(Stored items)
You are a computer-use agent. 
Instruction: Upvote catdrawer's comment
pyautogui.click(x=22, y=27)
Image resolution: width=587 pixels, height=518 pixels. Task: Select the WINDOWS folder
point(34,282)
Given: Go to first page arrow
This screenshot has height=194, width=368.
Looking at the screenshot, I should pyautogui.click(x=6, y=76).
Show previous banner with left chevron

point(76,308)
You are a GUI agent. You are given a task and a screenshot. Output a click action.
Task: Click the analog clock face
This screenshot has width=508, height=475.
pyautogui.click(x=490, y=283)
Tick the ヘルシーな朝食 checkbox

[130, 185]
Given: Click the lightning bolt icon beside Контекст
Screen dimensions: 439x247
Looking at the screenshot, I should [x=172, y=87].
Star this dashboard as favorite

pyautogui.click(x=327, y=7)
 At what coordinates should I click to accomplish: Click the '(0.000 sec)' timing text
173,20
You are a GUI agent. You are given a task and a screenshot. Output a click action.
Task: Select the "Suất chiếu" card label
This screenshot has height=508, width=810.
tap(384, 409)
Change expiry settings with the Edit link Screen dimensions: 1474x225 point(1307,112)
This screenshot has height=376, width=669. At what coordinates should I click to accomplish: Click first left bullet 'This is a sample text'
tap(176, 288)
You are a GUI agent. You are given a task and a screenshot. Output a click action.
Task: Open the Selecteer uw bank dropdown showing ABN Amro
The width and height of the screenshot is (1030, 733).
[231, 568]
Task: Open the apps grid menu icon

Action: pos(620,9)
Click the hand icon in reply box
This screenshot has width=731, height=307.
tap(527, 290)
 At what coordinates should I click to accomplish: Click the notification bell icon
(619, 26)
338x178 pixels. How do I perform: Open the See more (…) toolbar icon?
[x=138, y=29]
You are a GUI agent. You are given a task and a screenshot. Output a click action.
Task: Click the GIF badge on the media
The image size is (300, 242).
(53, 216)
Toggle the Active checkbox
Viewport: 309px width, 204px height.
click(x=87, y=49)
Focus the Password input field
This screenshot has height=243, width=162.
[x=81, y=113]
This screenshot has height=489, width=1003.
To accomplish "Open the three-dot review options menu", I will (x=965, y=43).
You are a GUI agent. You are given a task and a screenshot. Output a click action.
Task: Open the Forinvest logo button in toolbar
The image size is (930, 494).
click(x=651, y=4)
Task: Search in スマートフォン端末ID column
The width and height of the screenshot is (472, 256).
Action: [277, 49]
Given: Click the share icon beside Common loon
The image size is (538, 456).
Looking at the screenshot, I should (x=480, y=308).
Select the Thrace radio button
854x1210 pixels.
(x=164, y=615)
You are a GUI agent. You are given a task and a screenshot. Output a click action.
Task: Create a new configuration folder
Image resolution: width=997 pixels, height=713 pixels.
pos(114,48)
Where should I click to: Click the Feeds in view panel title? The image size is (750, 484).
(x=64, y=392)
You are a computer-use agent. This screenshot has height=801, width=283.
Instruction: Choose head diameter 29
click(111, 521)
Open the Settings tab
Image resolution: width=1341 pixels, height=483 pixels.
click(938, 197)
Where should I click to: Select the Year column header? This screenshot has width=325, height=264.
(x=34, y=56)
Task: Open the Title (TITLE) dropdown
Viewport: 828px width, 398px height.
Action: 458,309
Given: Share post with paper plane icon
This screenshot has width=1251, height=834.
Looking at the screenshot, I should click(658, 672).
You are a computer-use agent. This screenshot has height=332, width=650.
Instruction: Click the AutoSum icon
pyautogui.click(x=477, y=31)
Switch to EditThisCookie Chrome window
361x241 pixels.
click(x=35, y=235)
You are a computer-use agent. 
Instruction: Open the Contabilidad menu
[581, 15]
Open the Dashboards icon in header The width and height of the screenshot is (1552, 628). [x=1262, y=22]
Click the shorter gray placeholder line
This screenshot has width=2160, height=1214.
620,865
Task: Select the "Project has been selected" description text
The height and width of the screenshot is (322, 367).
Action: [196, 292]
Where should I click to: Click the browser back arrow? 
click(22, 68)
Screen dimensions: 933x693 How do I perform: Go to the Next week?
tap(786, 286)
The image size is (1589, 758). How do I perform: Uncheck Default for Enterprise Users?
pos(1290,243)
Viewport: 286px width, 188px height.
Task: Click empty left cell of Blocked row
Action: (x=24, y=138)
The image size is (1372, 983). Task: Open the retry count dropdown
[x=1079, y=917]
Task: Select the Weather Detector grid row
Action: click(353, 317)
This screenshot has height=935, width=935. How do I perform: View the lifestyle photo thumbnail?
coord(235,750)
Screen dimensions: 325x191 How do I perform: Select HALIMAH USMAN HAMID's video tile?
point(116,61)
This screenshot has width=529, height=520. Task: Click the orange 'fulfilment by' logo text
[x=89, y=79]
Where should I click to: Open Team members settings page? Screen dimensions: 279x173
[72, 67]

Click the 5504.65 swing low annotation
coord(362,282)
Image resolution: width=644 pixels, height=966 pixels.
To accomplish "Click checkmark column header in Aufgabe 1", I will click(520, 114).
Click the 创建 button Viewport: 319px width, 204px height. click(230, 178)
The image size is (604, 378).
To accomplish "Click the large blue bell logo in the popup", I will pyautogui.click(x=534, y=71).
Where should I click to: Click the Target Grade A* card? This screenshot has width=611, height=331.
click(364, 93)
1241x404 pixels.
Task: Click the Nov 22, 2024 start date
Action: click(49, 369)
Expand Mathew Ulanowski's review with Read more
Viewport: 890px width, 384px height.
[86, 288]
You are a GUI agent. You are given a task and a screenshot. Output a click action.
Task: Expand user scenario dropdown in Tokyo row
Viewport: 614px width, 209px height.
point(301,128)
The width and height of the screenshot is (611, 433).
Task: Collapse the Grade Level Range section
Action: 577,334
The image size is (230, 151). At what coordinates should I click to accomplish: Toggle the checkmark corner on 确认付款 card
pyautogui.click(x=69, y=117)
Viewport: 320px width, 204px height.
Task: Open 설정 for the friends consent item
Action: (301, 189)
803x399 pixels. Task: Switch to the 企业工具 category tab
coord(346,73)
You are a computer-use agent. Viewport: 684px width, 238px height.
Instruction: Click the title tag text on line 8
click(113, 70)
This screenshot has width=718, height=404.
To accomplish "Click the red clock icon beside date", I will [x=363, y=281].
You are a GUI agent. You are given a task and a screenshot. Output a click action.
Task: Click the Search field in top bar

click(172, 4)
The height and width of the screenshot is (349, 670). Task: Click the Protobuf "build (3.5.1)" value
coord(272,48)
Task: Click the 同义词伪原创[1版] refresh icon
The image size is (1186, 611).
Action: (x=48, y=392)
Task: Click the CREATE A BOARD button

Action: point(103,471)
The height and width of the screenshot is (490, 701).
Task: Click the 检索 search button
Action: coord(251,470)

- [Work to be completed] Filter the preceding entries down to the lines with "beside".

- [Response to the exercise]
Given: Click the lightning bolt icon beside Контекст
Given: Click the share icon beside Common loon
To accomplish "Click the red clock icon beside date", I will [x=363, y=281].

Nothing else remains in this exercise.